The Bible’s mode of address, Seth Sanders emphasizes, “assumes participation in a polity that spans time and space” (2009:35). Apart from the mediation of king or priest, in the name of a deity who speaks through “his servants the prophets,” it calls into being a collective “you” and lays specific claims upon it. Arguably enough, the Bible survives to this day in an unbroken stream of authority-bearing and authority-creating tradition precisely because of its uniquely generative mode of address. On this understanding, when it comes to Hebrew, it is not at all the case, as van der Toorn suggests, that “scribes wrote for scribes” (2007:2; quoted by Sanders 2009:9). Hebrew scribes wrote not for themselves but for a polity of which they were a part. They were publicists whose writings are studded with a collective "you" addressee. As such, the writings are pregnant with a people yet unborn.
-------
Direction: Write out the passage on the Bible's mode of address word for word, starting at "The Bible’s mode" and ending at "people yet unborn.".

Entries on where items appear
-------
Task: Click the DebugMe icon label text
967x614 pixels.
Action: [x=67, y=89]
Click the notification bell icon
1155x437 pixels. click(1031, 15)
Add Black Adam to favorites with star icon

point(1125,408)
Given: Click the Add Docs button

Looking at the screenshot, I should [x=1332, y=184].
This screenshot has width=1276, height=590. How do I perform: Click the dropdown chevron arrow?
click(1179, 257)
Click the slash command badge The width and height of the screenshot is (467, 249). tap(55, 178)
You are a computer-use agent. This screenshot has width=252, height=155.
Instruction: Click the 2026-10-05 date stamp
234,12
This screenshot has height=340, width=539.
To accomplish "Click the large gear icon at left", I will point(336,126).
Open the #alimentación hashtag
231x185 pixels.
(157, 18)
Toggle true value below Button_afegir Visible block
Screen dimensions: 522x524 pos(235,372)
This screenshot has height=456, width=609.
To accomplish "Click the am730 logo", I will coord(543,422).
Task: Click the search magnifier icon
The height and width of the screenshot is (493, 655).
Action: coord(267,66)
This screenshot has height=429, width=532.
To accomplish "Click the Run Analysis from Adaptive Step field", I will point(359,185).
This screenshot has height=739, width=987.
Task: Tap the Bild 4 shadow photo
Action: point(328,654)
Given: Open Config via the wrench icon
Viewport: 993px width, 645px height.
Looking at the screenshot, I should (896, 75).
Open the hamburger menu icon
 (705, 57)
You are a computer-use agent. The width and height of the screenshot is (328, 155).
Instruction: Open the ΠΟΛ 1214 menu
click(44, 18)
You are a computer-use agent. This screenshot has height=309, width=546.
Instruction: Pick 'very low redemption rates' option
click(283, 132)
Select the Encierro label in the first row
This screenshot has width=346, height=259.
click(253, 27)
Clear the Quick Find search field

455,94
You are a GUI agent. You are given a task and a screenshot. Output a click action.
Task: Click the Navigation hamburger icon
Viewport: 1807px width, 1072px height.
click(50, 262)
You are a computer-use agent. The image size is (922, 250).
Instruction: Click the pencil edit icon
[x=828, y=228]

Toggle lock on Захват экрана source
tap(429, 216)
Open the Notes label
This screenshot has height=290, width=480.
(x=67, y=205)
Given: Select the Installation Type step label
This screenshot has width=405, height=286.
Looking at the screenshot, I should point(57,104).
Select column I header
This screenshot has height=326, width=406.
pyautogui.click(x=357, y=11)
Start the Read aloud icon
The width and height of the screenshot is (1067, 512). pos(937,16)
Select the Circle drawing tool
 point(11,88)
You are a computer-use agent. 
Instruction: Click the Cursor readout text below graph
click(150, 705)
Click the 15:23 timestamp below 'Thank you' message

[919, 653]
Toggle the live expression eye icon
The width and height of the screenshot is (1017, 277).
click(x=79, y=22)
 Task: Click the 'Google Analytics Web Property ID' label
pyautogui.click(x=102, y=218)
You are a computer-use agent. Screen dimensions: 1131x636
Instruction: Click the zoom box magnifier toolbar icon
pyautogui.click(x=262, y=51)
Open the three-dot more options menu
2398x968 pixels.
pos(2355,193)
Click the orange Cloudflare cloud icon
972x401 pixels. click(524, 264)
-------
Solution to the exercise:
The Bible’s mode of address, Seth Sanders emphasizes, “assumes participation in a polity that spans time and space” (2009:35). Apart from the mediation of king or priest, in the name of a deity who speaks through “his servants the prophets,” it calls into being a collective “you” and lays specific claims upon it. Arguably enough, the Bible survives to this day in an unbroken stream of authority-bearing and authority-creating tradition precisely because of its uniquely generative mode of address. On this understanding, when it comes to Hebrew, it is not at all the case, as van der Toorn suggests, that “scribes wrote for scribes” (2007:2; quoted by Sanders 2009:9). Hebrew scribes wrote not for themselves but for a polity of which they were a part. They were publicists whose writings are studded with a collective "you" addressee. As such, the writings are pregnant with a people yet unborn.